Головня легонько похлопал Искру по спине и направился в мужское жилище, чтобы отоспаться после трудного пути. Мужское жилище находилось на самой опушке, нарочно вынесенное на отшиб, чтобы парни по ночам не бегали к девкам. Предосторожность напрасная – бегали всё равно, а бывало, что и девки к парням заглядывали, смеясь над строгостью Отца Огневика. Жилище было без углов, продолговатое, выстроенное из сосновых брёвен и брусьев, со всех сторон обложенное дёрном.
Внутри было темно и вонюче. На истёртых прокисших шкурах валялись обглоданные кости, разбитые черепки, под ногами хрустел песок и высохшая рыбья чешуя. В полумраке терялись два очага с деревянными шестками, набитыми глиной. Слева, возле входа, угадывались очертания больших и малых котлов. Вдоль стен шли нары, тоже прикрытые шкурами. В жилище было морозно, Головня пробрался ощупью к нарам и брякнулся на них, не снимая ходунов. Но едва закрыл глаза, услышал вкрадчивый голос:
– Слышь, Головня, а ты там в мёртвом месте-то ничего не находил? А то махнёмся не глядя, а? У меня две железячки есть – почти не ржавые! – и кривая штуковина. Гибкая, как ветка. Я пробовал. Меняемся?
Головня вздрогнул, поднял веки. Разглядел в полумраке белобрысого лопотуна Лучину. Тот сидел рядом с ним, подогнув под себя ноги, и всматривался жадным взором в лицо загонщика.
– Меняемся, а?
Головню взяла досада. Неужто Сполох проболтался? Грёбаное трепло. По башке ему… Хотя нет, едва ли. Сполох – товарищ верный. Понятно же: наобум явился Лучина – услыхал россказни про мёртвое место и припёрся. Знай он, что у Головни есть «льдинка», мигом бы разнёс по общине. «Льдинка» – вещь завидная, редкая, иной её за всю жизнь не встретит.
– Нет у меня ничего, проваливай.
Лучина огорчился.
– Так уж и ничего? Ну хотя б крохотной вещицы, а? Ты же был в мёртвом месте… А я для тебя что хочешь сделаю. Вот хочешь, новые ходуны сварганю? У тебя, я гляжу, совсем старые, прохудились.
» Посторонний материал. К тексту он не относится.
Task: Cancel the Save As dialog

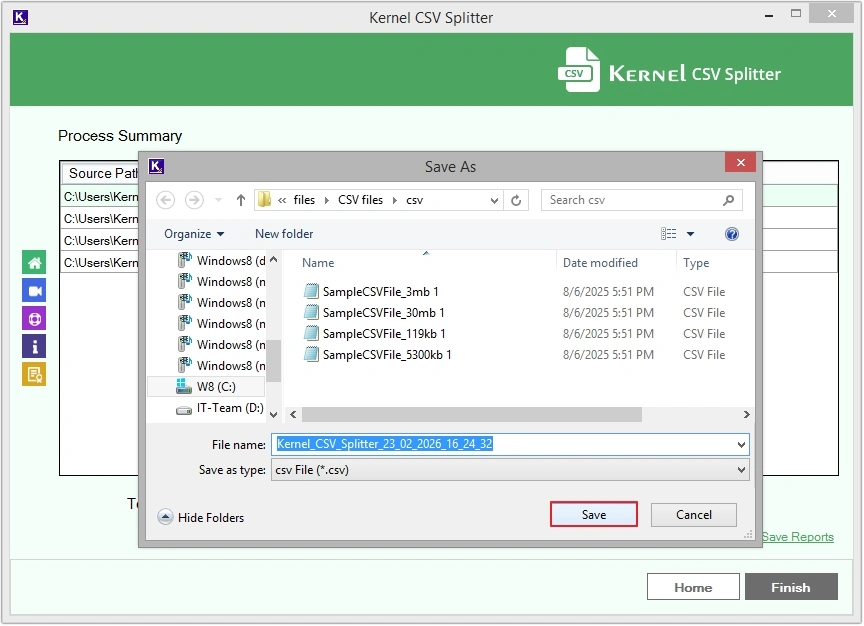Action: point(693,515)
– Иди отсюда, пока в зуб не получил.
Выгнав назойливого просителя, Головня на всякий случай сунул руку в мешочек из горностаевого меха, подшитого изнутри к меховику (подарок Искры), проверил, на месте ли находка. Пальцы ощутили знакомую шершавость окаменевшей земли, скользнули по гладкой поверхности. Надо будет спрятать её куда-нибудь, пока родичи не наткнулись. Найдут – плохо ему будет. Отец Огневик живьём сожрёт. Старику только дай волю – выкинет из общины все реликвии до последней. Не успокоится, пока не избавит родичей от «скверны».
С этой мыслью Головня и задремал.
Вечером, отоспавшись после загона, он пошёл к Искре. Она жила вместе с отцом и мачехой в срубе у старой рассохшейся сосны, и жила несчастливо. У мачехи было двое собственных детей, совсем маленьких, в которых она души не чаяла, а отец о дочери вспоминал, лишь когда надо было заштопать меховик, принести воды или подоить коров. Ласкового слова от него Искра не слышала – батя будто мстил ей за мать, так и не сподобившуюся на сына. Мечтал сбыть дочь поскорее, выдать её за кого-нибудь из Ильиных или Павлуцких, как уже выдал двух старших сестёр. По слухам, не раз уже заговаривал с Отцом Огневиком насчёт сватовства. Старик, вроде, обещал похлопотать. Дело было за малым: найти жениха, который согласился бы дать за Искру хороший выход. Головне нужно было торопиться.